Free pizza and sodas provided for as long as they last!
Tricia Bruce is a sociologist of religion with the University of Notre Dame’s Center for the Study of Religion and Society and University of Texas at San Antonio’s Sociology Department. She is the author of multiple award-winning books, articles, and research reports, including a forthcoming book with the University of California Press on ordinary Americans’ abortion attitudes. She resides in Knoxville, TN.
Emily Reimer-Barry, PhD, has been a member of the Theology and Religious Studies faculty since 2008. She served as chair of the THRS department from 2016-2021 and chair of Academic Assembly from 2019-2021. She teaches undergraduate courses in Catholic theology, Christian ethics, sexual ethics, and ethical responses to HIV and AIDS. In the core curriculum, some of Dr. Reimer-Barry's courses are approved for ethical inquiry, some for theological and religious inquiry, some for advanced writing, and some for domestic diversity level one. In all of her courses Reimer-Barry exposes students to the rich, complex traditions of Christian theology and ethics. Recent courses include Christian Changemakers (2019, 2020), Sexual Ethics in the Catholic Tradition (2019), and HIV/AIDS and Christian Ethics (2020, 2021).
March 18, 7 p.m. CST
Jesus and John Wayne
A Conversation with Prof. Kristin Kobes Du Mez
Event Description: Challenging the commonly held assumption that the “moral majority” backed Donald Trump for purely pragmatic reasons, Jesus and John Wayne reveals that Donald Trump in fact represents the fulfillment, rather than the betrayal, of white evangelicals’ most deeply held values. This cultural history of American evangelicalism explains why evangelicals rallied behind the least-Christian president in American history and how they have transformed their faith in the process, with enduring consequences for all of us.
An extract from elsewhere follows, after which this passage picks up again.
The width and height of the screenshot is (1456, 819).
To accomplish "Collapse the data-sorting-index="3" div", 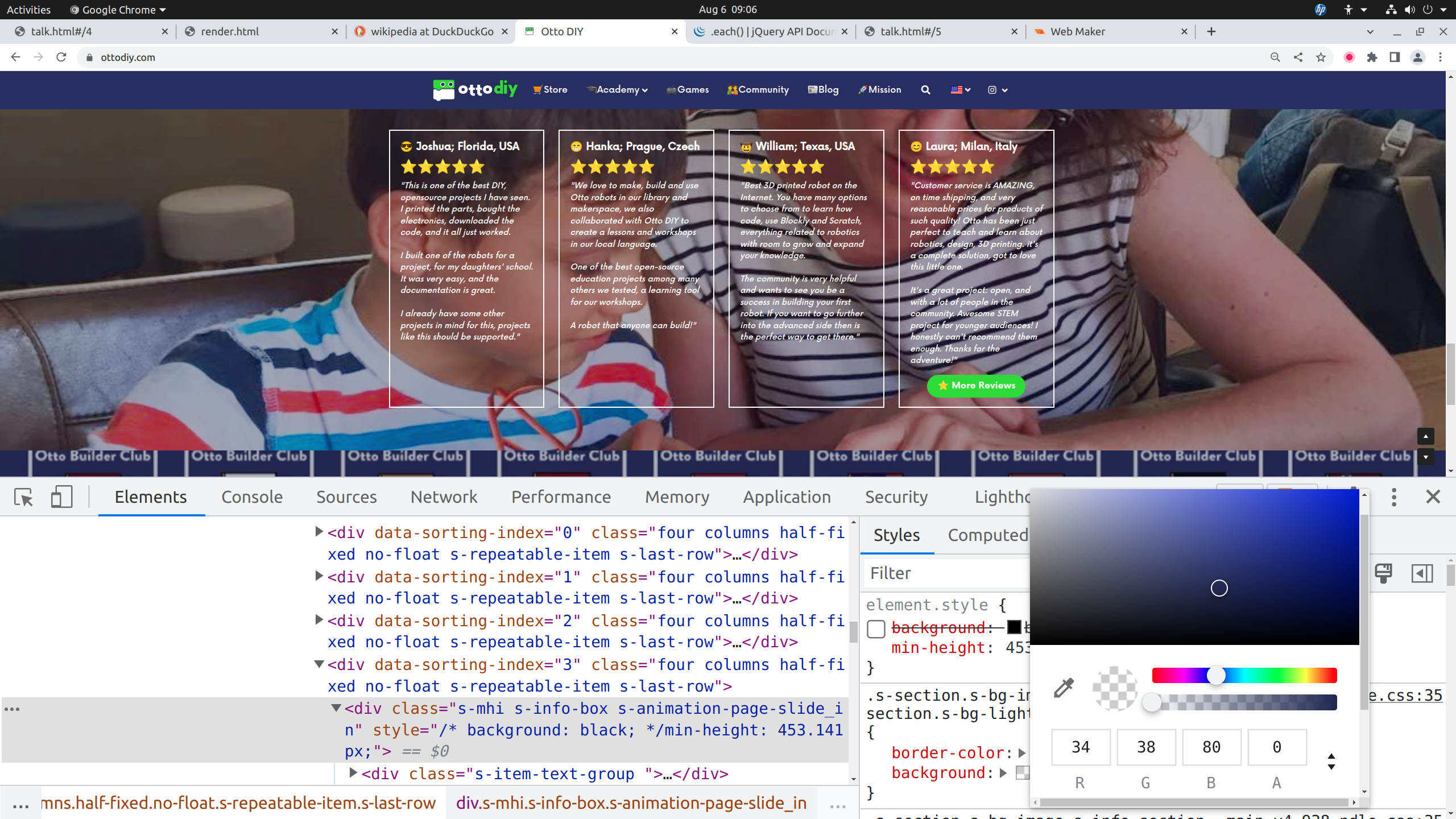I will [x=320, y=664].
Kristin Kobes Du Mez is Professor of History and Gender Studies at Calvin University. She holds a Ph.D. from the University of Notre Dame and her research focuses on the intersection of gender, religion, and politics. She has written for the Washington Post, NBC News, Religion News Service, Christianity Today, and Christian Century, and her work has been featured on NPR, the BBC, CNN, and many other outlets. Her most recent book is Jesus and John Wayne: How White Evangelicals Corrupted a Faith and Fractured a Nation.
April 15, 7 p.m. CST
A Conversation with Prof. Willie James Jennings
Event Description: Theological education has always been about formation: first of people, then of communities, then of the world. If we continue to promote whiteness and its related ideas of masculinity and individualism in our educational work, it will remain diseased and thwart our efforts to heal the church and the world. But if theological education aims to form people who can gather others together through border-crossing pluralism and God-drenched communion, we can begin to cultivate the radical belonging that is at the heart of God’s transformative work.
After Whiteness is for anyone who has ever questioned why theological education still matters. It is a call for Christian intellectuals to exchange isolation for intimacy and embrace their place in the crowd—just like the crowd that followed Jesus and experienced his miracles. It is part memoir, part decolonial analysis, and part poetry—a multimodal discourse that deliberately transgresses boundaries, as Jennings hopes theological education will do, too.
Professor Jennings is Associate Professor of Systematic Theology and Africana Studies at Yale University Divinity School. He is an ordained Baptist minister and has served as interim pastor for several North Carolina churches. A Calvin College graduate, Jennings received his M.Div. from Fuller Theological Seminary and his Ph.D. in religion and ethics from Duke.